Evaluate $$\lim\limits_{x\to 0^{+}}(\ln(x)-\ln(\sin x))$$

My trial

As $$x\to 0^{+},\;\ln(x)\to \infty$$ and $$\ln(\sin x)\to \infty.$$ So,

\begin{align}\lim\limits_{x\to 0^{+}}(\ln(x)-\ln(\sin x))=\lim\limits_{x\to 0^{+}}\ln\left(\frac{x}{\sin x}\right)\end{align}

This should result to $$\infty$$ but I may be wrong. If I am wrong, how do I apply L'Hopital's rule to this?

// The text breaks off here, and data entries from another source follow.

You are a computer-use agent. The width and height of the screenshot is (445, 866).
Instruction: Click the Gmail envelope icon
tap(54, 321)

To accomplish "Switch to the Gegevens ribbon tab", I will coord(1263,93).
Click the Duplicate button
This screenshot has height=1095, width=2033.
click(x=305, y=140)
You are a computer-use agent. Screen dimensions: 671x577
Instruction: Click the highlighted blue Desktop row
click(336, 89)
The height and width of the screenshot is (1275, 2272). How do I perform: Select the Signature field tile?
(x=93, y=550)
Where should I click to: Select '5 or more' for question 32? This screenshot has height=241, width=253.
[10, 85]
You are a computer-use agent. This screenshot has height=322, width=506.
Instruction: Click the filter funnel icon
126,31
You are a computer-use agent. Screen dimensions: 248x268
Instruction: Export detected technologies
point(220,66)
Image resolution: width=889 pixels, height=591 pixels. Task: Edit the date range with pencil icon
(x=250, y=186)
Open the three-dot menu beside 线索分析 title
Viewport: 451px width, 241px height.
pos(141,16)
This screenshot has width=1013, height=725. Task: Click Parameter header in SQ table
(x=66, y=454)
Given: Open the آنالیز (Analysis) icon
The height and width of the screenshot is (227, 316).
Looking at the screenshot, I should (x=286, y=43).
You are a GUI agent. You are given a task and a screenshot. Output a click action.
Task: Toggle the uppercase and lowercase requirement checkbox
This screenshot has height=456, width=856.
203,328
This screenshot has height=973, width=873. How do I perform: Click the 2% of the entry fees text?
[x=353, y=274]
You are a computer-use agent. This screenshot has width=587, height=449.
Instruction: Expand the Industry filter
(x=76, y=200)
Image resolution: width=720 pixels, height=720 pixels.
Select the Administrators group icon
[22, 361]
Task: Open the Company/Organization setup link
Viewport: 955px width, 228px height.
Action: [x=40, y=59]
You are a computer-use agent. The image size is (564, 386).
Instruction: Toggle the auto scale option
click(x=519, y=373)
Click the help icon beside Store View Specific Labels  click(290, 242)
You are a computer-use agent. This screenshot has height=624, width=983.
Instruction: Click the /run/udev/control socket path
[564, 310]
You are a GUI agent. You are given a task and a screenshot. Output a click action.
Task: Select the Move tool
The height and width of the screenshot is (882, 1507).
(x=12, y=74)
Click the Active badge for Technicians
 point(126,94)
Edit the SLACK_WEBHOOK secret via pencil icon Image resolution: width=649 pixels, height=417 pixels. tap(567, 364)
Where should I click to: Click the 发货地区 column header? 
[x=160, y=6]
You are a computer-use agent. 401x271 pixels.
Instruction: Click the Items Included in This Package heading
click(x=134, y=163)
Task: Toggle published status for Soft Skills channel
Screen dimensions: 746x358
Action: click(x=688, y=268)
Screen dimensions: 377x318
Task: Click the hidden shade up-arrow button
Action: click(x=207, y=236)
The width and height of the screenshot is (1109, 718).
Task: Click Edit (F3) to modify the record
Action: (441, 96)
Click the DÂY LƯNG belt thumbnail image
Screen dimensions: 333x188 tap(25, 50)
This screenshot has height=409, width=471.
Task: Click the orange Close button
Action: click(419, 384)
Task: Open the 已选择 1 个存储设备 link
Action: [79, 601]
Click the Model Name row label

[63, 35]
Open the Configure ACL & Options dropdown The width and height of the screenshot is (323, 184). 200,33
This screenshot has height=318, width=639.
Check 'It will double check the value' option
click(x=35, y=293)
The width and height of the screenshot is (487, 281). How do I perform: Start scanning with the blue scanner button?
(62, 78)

• – Robert Z Mar 26 at 10:23
• @Robert Z: Thanks a lot, I got that hint! – Omojola Micheal Mar 26 at 10:26

$$\frac{x}{\sin x} \to 1$$ as $$x \to 0$$,
hence $$\ln (\frac{x}{\sin x}) \to \ln 1=0$$ as $$x \to 0.$$
1. If $$f$$ is a continuous function and $$\lim_{x\to a} g(x) = L$$, then $$\lim_{x\to a} f(g(x)) = f(L)$$.
2. $$\ln$$ is continuous.
3. $$\lim_{x\to 0}\frac{x}{\sin x}$$ is simple to calculate.